Napoli paralizzata: sciolto il 65% delle sedute del Consiglio, Manfredi principe degli assenteisti

Gaetano Manfredi


Il governo della città di Napoli è bloccato dall’assenteismo: quello del sindaco Manfredi e di alcuni esponenti del Consiglio Comunale. Nel 2025, infatti, su 39 sedute consiliari convocate ben 26 sono state sciolte per mancanza del numero legale , nonostante 31 consiglieri su 41 facciano parte dello schieramento di maggioranza.

Manfredi assenteista, maggioranza spaccata

Ma è proprio il principe di Palazzo San Giacomo ad essere il principe degli assenteisti: secondo i dati aggiornati ad agosto 2025 e diffusi grazie all’intervento di Enza Amato, presidente del Consiglio Comunale, Manfredi era stato assente 41 volte su 106 sedute del Consiglio Comunale (4 anni). Il confronto con i predecessori è impietoso: Luigi de Magistris è stato assente 28 volte in un decennio, di cui 25 durante il primo mandato, nel quale per 18 mesi fu sospeso in applicazione della legge Severino, provvedimento successivamente annullato dal TAR. Iervolino, invece, è stata assente una sola volta nel mandato 2006-2011.

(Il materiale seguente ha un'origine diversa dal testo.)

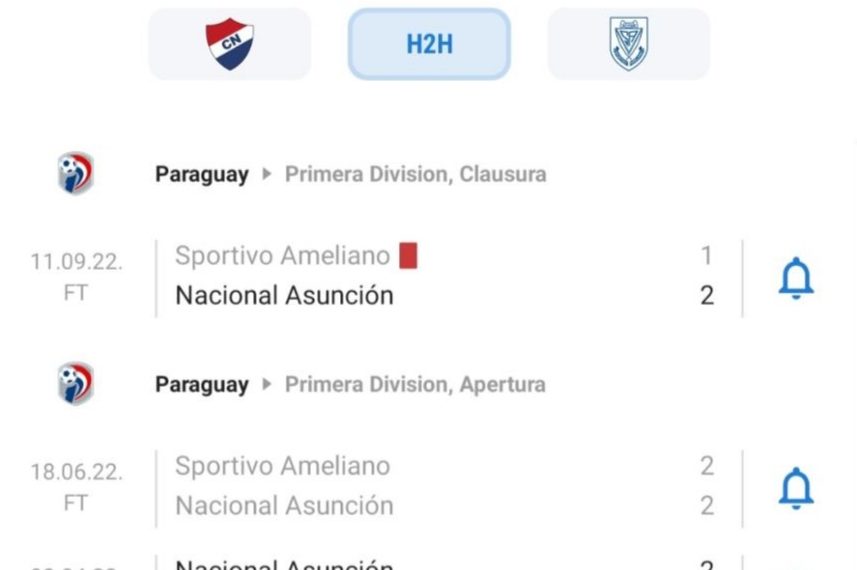Select Nacional Asunción in the 18.06.22 match
Viewport: 857px width, 570px height.
(284, 505)
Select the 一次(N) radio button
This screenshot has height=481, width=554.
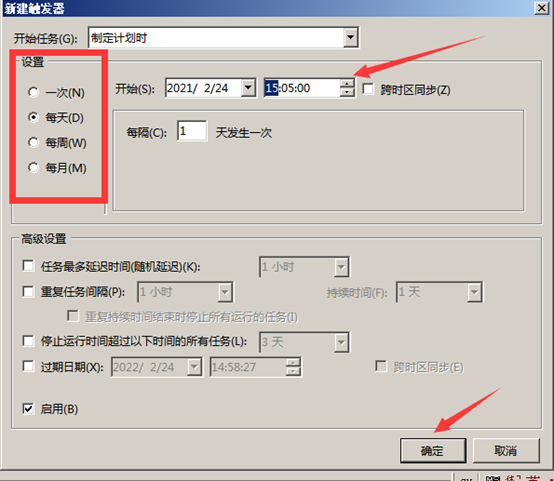click(34, 92)
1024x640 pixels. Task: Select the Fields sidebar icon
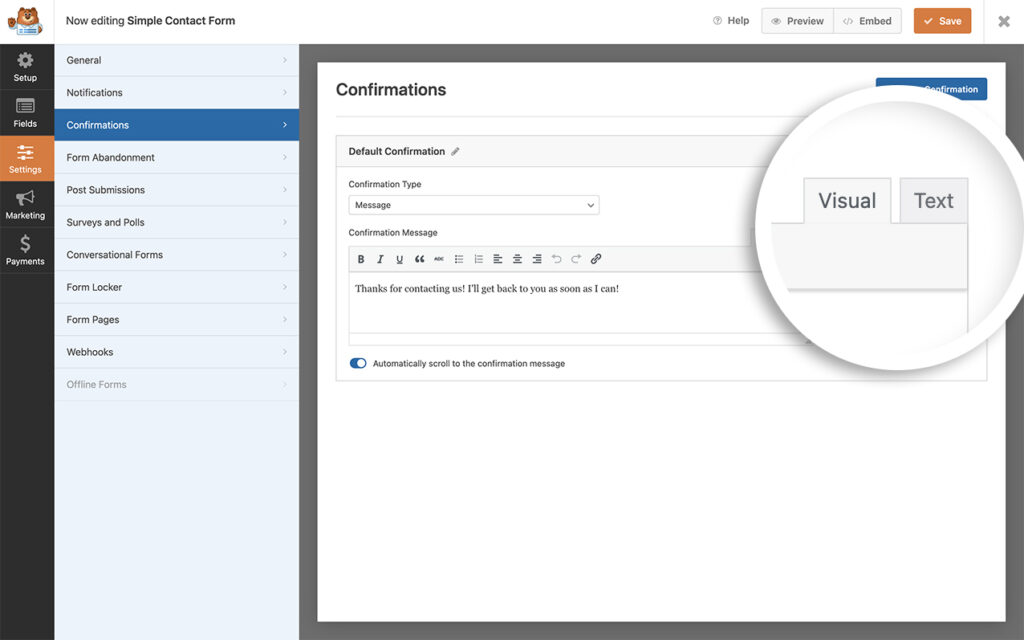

Napoli, niente democrazia ma decisioni calate dall’alto

Maggioranza spaccata e non potrebbe essere altrimenti, dunque, visto che un apparente disinteresse alla vita democratica della città proviene in primis dal sindaco Manfredi. Napoli non è governata, ma soltanto gestita, con primo cittadino e giunta arroccati in cima a guardare il popolo dall’alto in basso. Cittadini napoletani a cui viene servito soltanto il conto di scelte politiche calate dall’alto e nell’ambito delle quali il sindaco sembra più recitare il ruolo del fantoccio che quello decisionale, come lo scempio in corso a Bagnoli o la svendita del patrimonio pubblico.